Exercise directions: Look through the data below. Collect every line where the word "agent" occurs.

================================

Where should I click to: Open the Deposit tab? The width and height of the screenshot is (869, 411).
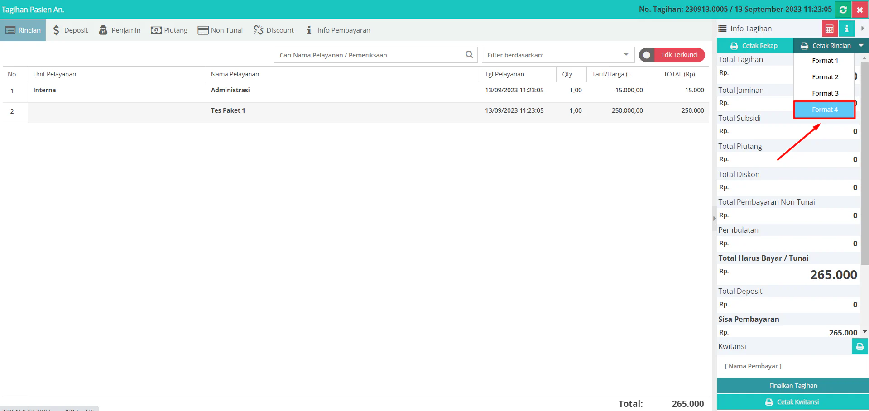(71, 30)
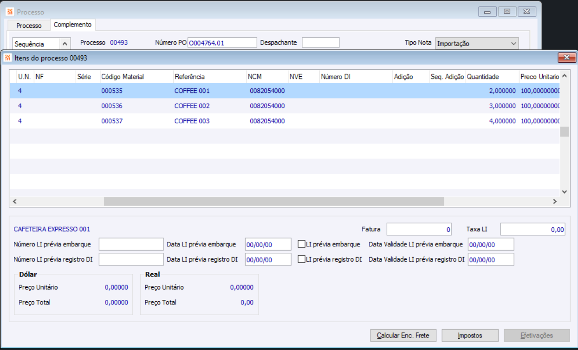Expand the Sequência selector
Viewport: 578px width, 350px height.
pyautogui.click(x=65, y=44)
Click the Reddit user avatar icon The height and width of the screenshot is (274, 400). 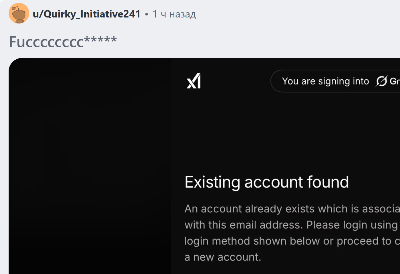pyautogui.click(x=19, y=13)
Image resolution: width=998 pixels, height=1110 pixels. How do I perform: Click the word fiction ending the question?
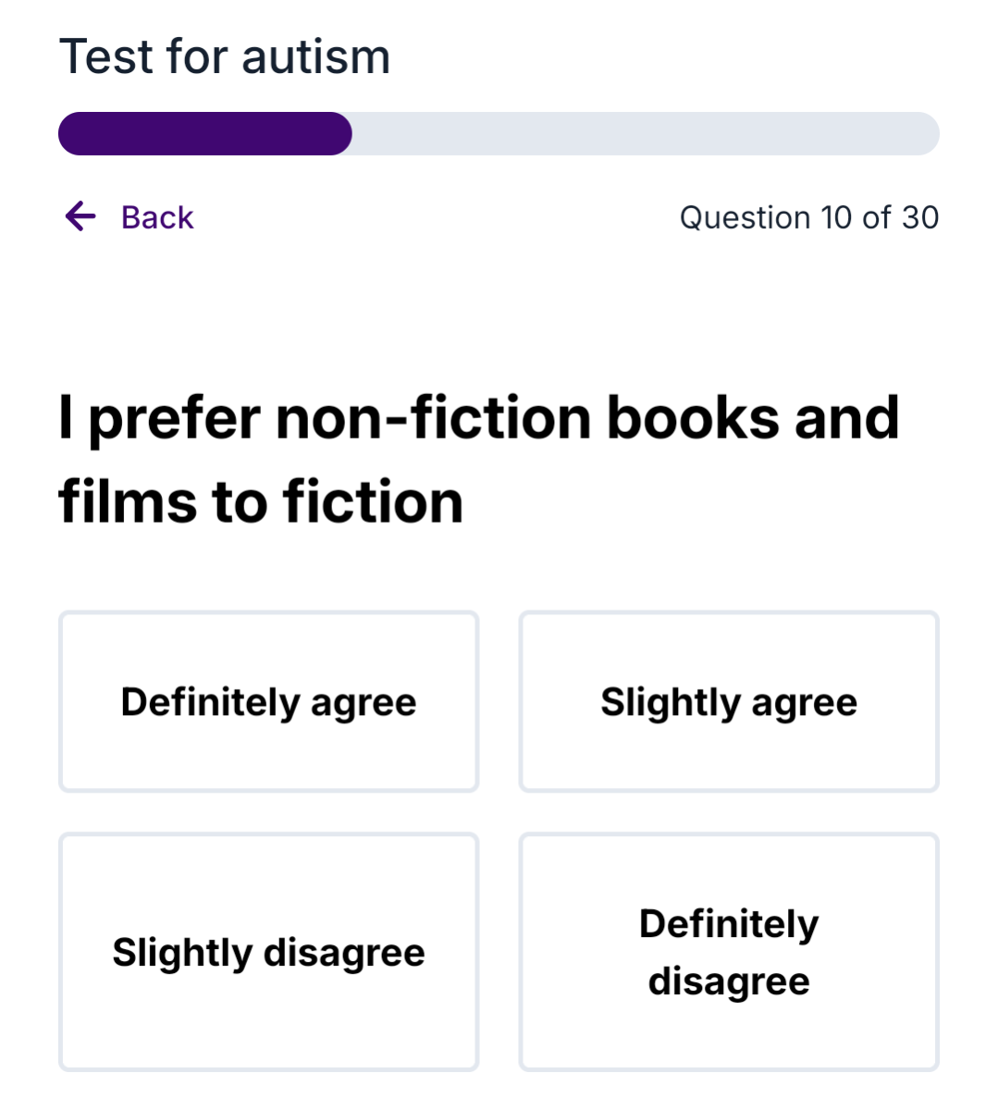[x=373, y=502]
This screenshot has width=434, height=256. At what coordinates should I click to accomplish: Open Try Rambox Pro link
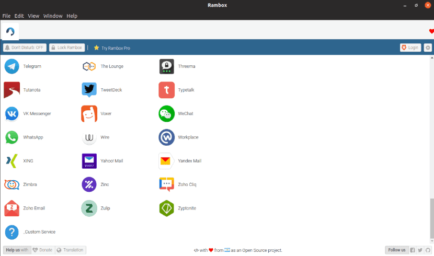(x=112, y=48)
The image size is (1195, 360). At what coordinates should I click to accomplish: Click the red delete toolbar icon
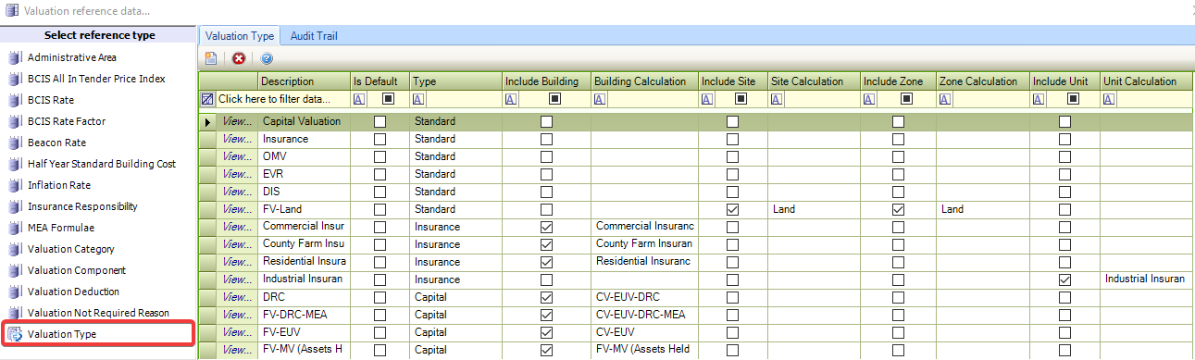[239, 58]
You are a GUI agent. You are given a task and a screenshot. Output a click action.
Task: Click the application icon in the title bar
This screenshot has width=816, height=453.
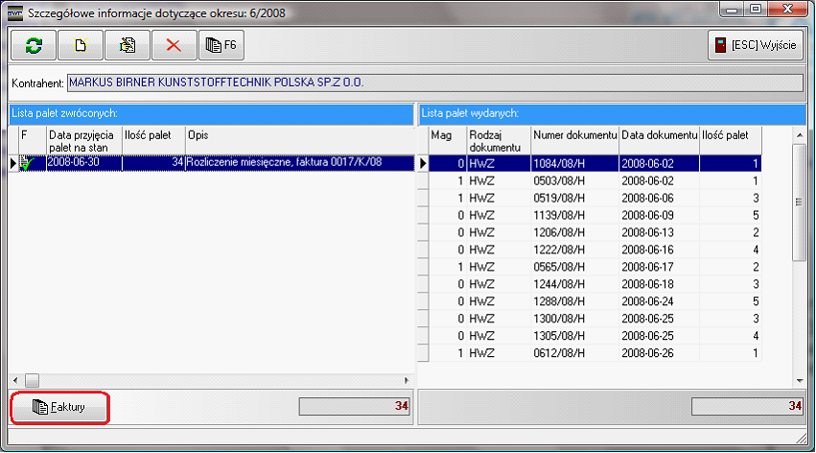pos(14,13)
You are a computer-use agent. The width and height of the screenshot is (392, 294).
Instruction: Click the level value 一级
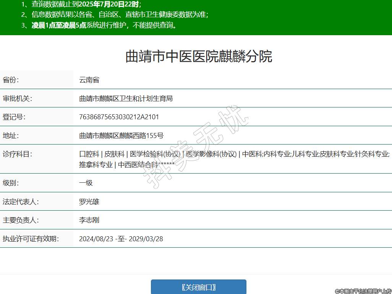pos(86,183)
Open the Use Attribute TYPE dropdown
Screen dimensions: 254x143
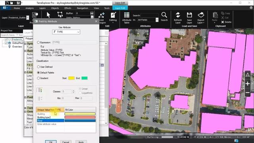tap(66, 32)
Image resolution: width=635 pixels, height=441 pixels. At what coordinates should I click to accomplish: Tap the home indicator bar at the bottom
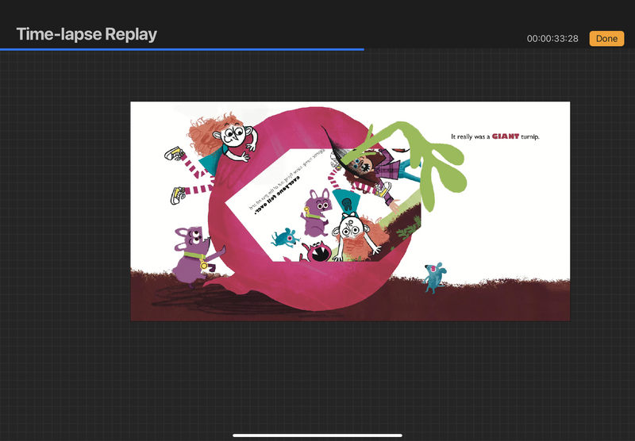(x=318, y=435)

================================

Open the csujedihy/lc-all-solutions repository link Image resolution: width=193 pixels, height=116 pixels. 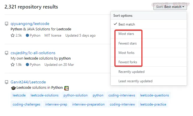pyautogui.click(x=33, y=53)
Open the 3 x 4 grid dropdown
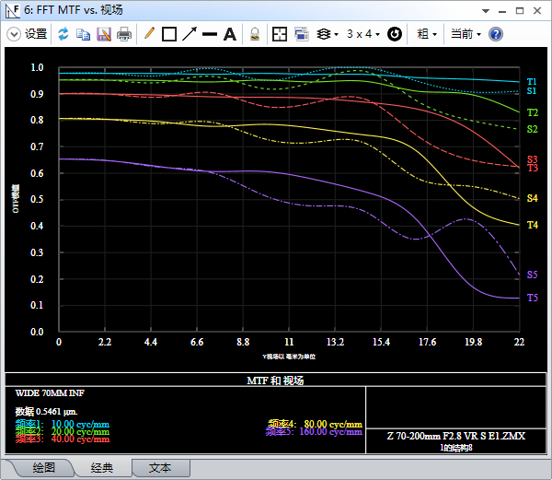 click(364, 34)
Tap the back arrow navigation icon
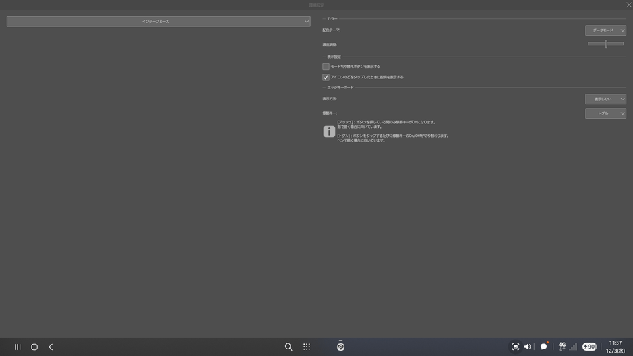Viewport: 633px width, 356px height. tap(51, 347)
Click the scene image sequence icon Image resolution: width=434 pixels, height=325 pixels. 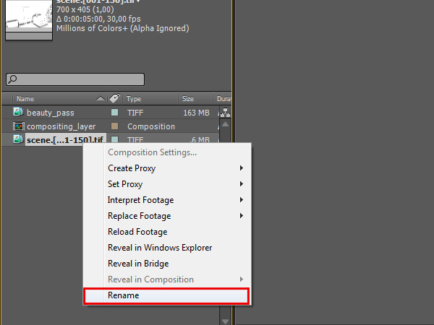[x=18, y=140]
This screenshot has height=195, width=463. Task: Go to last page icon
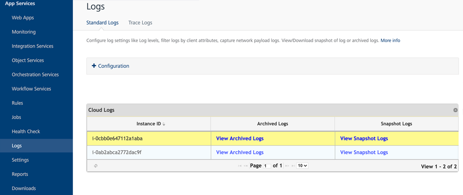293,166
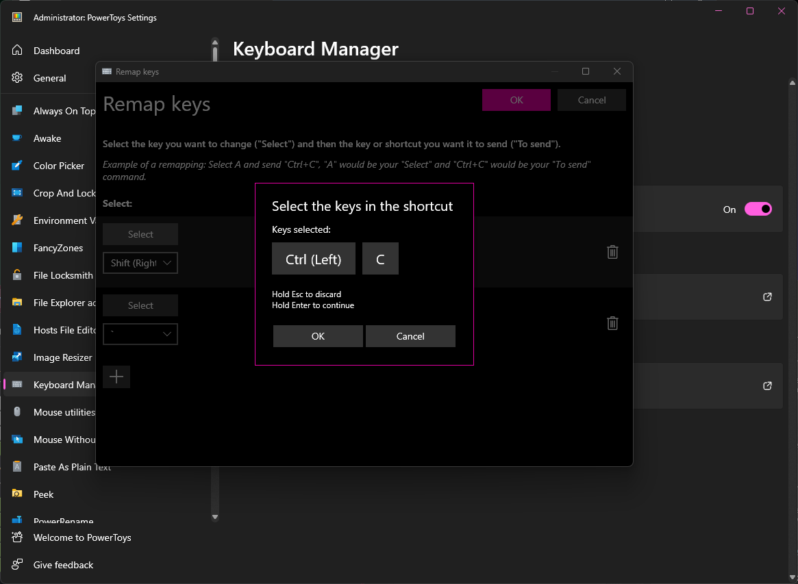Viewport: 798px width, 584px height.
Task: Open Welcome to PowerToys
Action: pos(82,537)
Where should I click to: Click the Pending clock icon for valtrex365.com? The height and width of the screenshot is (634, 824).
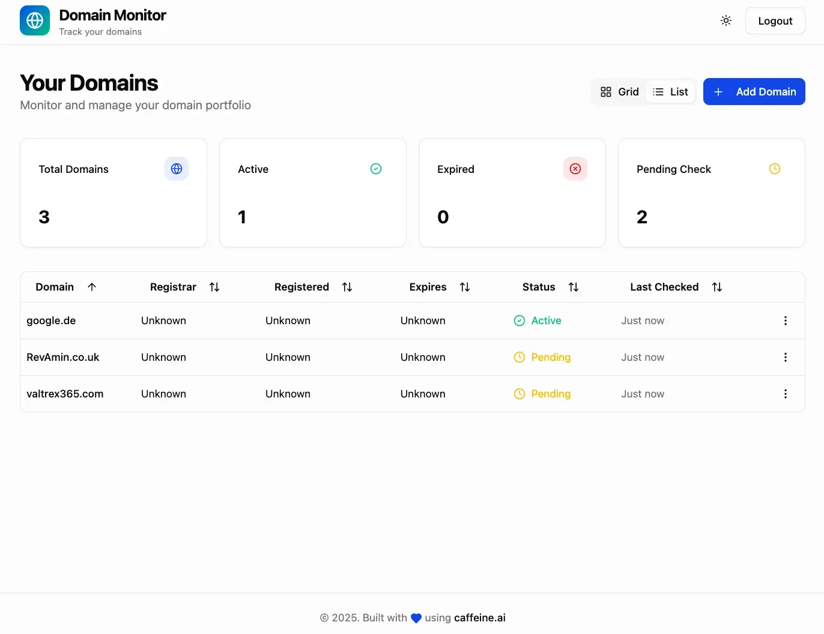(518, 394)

================================

Completed task:
You are a GUI agent. You are given a task and a screenshot. Output a click action.
You are a computer-use agent. The width and height of the screenshot is (392, 294).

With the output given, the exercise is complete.